Glomac's FY2025 FCF of RM80.3 million serves as the baseline for projections. Analysts at Alpha Spread estimate that the company's FCF will grow at a conservative 0.5% annually post-2025, aligning with Malaysia's GDP growth trajectory [2]. This assumption is prudent given the company's focus on mature markets like the Klang Valley and Johor, where demand for landed properties remains resilient [2].
The WACC, a measure of the company's cost of capital, is a contentious point. GuruFocus calculates Glomac's WACC at 3.89%, factoring in a risk-free rate of 4.108%, a beta of 0.38, and a 54.49% tax rate [2]. However, the DCF model used by ValueInvesting.io assumes a higher WACC of 8.4%, reflecting a more cautious view of market risks [2]. For this analysis, we adopt the 8.4% WACC to ensure a conservative intrinsic value estimate.

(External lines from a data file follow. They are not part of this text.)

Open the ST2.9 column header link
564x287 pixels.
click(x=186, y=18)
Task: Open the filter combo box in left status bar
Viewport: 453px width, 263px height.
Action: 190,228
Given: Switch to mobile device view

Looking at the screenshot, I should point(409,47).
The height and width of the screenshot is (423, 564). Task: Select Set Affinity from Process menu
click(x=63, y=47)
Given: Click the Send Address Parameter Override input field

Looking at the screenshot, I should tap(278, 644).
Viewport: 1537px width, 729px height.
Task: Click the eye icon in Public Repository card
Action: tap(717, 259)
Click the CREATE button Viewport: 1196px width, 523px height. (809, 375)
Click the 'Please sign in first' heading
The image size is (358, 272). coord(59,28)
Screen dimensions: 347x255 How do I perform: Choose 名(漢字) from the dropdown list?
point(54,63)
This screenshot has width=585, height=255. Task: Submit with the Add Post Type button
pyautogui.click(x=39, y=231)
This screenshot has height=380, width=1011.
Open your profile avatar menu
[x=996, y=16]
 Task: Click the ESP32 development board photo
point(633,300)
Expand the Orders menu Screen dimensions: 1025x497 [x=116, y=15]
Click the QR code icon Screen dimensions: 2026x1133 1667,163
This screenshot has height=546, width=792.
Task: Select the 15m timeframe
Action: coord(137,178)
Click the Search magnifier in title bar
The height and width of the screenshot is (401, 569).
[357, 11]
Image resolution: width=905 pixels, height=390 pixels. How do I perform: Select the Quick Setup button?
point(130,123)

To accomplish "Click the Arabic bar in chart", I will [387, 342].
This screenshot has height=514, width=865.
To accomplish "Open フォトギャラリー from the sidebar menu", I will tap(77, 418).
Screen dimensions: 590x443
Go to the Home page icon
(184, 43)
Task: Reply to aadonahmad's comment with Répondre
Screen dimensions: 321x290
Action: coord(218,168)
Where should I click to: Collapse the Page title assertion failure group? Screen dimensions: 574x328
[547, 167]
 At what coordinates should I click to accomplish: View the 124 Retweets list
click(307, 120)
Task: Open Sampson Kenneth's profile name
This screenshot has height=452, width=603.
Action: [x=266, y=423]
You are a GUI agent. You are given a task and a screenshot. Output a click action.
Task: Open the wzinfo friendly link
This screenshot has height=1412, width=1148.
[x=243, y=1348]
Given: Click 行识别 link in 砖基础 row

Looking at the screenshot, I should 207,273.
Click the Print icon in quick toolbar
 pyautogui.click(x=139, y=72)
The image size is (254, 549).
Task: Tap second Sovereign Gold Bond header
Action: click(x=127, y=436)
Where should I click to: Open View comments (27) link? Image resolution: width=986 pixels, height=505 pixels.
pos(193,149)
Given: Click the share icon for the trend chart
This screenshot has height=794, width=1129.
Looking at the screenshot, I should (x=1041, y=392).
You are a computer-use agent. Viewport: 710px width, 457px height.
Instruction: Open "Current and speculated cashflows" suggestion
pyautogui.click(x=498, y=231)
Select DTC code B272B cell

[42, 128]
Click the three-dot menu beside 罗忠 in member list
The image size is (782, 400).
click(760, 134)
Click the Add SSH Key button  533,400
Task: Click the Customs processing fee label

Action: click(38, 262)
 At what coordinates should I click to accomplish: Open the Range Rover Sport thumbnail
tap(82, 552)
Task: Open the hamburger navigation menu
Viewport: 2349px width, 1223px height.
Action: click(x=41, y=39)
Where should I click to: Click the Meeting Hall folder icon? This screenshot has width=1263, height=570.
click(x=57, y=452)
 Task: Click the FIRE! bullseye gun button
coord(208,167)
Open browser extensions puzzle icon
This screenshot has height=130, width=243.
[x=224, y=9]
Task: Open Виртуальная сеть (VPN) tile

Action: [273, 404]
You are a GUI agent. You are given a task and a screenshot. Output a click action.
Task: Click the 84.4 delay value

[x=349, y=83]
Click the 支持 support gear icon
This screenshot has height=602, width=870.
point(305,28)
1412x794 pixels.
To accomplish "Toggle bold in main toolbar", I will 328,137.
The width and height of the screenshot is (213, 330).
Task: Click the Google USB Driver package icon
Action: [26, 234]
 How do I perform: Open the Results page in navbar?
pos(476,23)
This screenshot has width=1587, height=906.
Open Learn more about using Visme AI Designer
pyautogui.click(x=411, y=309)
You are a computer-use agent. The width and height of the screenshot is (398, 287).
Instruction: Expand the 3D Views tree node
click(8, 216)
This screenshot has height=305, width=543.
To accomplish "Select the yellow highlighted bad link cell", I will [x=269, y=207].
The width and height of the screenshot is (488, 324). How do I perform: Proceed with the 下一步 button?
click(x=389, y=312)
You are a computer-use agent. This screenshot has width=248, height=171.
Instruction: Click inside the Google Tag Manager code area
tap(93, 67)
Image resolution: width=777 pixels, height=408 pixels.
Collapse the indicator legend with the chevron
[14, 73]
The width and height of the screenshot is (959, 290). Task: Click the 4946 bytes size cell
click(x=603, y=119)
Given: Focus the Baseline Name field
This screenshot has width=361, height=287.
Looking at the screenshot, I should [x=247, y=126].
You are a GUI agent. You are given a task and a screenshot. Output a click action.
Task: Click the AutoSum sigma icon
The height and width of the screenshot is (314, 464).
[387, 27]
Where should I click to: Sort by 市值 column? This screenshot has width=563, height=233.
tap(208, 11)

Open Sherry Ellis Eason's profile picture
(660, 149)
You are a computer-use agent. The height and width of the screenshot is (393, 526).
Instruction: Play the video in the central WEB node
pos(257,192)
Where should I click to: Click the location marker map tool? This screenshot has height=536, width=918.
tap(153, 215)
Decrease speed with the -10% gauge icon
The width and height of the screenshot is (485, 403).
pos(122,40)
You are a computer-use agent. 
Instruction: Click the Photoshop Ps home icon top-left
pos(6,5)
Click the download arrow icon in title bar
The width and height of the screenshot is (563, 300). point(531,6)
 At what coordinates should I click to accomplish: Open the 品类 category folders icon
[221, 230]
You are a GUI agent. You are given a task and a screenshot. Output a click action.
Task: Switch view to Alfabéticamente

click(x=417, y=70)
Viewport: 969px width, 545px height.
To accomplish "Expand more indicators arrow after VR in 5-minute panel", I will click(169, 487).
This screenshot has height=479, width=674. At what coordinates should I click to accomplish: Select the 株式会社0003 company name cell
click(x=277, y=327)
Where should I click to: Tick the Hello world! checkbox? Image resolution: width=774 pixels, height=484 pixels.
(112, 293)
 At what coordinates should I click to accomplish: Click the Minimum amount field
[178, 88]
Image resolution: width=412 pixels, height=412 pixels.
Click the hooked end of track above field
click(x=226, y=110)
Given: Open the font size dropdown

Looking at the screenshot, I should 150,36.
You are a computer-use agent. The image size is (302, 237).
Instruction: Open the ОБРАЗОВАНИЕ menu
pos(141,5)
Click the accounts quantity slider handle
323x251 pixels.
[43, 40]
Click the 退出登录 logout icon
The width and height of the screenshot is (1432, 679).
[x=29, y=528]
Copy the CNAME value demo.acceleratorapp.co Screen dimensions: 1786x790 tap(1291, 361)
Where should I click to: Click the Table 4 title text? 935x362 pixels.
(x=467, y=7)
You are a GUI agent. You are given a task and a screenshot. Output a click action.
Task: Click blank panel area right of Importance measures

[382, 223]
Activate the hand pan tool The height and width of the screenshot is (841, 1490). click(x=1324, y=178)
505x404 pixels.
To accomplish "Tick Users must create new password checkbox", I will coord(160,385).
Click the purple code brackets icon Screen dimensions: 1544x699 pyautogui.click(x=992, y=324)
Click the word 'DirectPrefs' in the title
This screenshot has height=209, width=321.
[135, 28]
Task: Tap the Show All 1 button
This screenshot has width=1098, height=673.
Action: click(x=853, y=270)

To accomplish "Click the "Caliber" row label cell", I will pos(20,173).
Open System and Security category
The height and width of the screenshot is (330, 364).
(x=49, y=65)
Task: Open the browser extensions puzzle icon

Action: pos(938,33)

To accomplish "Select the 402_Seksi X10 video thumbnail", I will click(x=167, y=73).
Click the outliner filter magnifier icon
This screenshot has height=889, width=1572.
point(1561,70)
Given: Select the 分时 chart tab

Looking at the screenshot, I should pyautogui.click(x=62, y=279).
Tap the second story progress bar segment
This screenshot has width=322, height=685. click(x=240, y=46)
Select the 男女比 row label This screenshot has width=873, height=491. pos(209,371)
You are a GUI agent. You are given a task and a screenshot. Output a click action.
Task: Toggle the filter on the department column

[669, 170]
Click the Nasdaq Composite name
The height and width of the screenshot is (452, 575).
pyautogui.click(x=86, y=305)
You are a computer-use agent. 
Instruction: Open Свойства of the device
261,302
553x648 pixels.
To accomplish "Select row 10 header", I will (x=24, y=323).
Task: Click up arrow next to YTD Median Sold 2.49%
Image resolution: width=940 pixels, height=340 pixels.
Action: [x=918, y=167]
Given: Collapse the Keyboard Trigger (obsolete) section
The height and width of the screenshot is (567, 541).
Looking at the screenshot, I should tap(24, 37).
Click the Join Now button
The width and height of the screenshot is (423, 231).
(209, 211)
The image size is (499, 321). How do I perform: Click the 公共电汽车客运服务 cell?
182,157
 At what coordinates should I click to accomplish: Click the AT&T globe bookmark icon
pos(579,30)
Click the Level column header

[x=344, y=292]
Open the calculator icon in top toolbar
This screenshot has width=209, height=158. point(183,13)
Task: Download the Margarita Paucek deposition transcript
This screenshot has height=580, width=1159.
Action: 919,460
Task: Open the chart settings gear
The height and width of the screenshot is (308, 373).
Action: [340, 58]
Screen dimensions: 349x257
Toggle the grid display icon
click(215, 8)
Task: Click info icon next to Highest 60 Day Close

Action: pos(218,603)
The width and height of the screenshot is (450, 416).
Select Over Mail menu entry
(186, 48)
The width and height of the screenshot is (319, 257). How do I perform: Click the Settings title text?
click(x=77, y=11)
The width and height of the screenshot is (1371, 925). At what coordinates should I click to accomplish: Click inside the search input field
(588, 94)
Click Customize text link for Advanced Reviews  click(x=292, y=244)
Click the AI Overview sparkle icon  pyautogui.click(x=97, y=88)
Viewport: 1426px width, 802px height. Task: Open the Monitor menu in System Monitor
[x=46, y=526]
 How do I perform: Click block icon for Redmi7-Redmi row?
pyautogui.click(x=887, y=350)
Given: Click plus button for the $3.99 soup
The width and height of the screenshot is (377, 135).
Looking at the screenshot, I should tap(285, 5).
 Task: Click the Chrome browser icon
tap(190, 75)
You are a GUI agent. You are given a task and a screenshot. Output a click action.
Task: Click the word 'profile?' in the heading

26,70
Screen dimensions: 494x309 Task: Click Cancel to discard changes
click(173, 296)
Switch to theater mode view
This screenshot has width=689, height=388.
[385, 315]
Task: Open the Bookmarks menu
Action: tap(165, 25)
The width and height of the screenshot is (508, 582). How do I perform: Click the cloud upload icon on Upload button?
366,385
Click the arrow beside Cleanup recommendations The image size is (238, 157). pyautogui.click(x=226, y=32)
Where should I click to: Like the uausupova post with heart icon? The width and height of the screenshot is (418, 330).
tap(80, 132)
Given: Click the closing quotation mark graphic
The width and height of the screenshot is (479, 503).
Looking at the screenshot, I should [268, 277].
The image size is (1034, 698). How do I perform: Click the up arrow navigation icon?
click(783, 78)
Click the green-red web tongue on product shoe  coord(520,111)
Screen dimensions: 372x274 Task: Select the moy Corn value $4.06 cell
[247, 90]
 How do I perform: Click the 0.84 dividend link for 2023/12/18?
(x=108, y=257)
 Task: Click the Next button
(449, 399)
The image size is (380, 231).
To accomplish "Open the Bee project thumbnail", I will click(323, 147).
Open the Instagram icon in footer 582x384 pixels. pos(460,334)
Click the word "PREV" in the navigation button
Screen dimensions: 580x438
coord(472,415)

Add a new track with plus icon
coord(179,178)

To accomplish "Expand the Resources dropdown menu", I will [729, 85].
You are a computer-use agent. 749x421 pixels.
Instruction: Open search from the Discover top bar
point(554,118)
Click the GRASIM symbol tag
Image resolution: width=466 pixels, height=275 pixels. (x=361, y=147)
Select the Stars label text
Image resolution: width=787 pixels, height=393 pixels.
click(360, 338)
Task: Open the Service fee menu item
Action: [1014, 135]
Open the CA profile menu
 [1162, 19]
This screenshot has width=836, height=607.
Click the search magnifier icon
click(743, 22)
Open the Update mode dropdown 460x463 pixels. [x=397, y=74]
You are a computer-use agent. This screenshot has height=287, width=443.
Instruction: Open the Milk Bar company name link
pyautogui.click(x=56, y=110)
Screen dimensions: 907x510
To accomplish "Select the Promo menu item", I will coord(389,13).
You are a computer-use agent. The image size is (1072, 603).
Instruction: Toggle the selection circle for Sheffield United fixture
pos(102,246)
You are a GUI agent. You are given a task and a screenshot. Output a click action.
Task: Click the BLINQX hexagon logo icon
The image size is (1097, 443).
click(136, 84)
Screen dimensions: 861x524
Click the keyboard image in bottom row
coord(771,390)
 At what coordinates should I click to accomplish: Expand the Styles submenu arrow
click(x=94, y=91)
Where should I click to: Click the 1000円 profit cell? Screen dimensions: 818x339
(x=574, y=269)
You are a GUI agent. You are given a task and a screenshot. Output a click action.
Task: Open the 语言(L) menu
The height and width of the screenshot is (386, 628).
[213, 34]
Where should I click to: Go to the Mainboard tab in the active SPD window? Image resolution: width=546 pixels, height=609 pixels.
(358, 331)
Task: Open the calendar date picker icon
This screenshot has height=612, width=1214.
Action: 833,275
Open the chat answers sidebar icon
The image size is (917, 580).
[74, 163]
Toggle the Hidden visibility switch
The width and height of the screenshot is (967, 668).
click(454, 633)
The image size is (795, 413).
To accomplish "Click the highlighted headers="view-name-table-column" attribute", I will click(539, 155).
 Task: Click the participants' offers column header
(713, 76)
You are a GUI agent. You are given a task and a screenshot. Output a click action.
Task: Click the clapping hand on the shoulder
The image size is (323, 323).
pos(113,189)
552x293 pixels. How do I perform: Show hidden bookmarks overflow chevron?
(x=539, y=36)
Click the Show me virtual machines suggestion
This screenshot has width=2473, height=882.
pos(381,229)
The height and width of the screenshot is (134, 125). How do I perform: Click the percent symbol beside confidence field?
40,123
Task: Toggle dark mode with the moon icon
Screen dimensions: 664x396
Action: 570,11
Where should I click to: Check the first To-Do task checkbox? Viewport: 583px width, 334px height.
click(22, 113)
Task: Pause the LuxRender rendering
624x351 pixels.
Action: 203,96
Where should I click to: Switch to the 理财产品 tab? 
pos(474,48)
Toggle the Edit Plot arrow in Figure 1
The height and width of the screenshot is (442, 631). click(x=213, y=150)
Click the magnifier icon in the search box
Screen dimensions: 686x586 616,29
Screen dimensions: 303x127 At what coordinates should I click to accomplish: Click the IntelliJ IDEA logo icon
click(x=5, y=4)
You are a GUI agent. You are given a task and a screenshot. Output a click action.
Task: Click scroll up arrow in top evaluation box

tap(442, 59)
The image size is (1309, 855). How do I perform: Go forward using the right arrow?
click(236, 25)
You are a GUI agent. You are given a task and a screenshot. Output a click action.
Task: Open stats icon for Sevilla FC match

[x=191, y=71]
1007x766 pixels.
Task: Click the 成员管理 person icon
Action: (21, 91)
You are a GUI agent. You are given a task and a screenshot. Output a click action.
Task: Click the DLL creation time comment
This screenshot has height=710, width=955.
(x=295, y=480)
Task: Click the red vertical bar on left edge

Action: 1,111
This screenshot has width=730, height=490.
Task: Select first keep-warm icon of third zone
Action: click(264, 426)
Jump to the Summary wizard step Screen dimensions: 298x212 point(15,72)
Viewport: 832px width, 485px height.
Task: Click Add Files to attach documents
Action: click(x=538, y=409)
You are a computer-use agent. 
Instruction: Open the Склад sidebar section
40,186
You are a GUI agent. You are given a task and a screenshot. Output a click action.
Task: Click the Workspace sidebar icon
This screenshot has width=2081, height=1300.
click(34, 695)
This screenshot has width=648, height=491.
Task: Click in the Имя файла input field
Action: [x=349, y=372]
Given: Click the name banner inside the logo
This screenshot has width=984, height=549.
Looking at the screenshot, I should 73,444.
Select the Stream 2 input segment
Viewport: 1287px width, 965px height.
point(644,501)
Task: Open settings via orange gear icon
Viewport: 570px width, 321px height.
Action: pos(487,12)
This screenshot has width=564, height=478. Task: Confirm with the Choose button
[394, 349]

Using the DCF model, Alpha Spread derives an intrinsic value of 0.677 MYR per share for Glomac, compared to its current market price of 0.305 MYR—a 55% undervaluation [2]. The calculation incorporates a 5-year discounted cash flow of RM113.8 million and a terminal value of RM406.4 million, discounted at 8.4% [2]. Even under a base-case scenario, the stock appears significantly mispriced.
Glomac's robust balance sheet, with a net gearing ratio of 0.1 and RM15.2 million in net income for FY2025 [2], provides a buffer against economic volatility. Its RM7 billion gross development value (GDV) pipeline further insulates it from short-term market fluctuations [2]. However, risks persist. The real estate sector remains sensitive to interest rate hikes and regulatory shifts, while execution risks in high-margin projects could dampen growth.
Glomac Berhad's DCF-derived intrinsic value of 0.677 MYR starkly contrasts with its current market price of 0.305 MYR, suggesting a potential 122% upside. While the company faces industry-specific challenges, its strategic focus on high-margin developments, disciplined cost management, and a strong balance sheet position it to capitalize on Malaysia's long-term real estate demand. For investors with a medium-term horizon, Glomac presents a compelling case of fundamental undervaluation.
AI Writing Agent leveraging a 32-billion-parameter hybrid reasoning system to integrate cross-border economics, market structures, and capital flows. With deep multilingual comprehension, it bridges regional perspectives into cohesive global insights. Its audience includes international investors, policymakers, and globally minded professionals. Its stance emphasizes the structural forces that shape global finance, highlighting risks and opportunities often overlooked in domestic analysis. Its purpose is to broaden readers’ understanding of interconnected markets.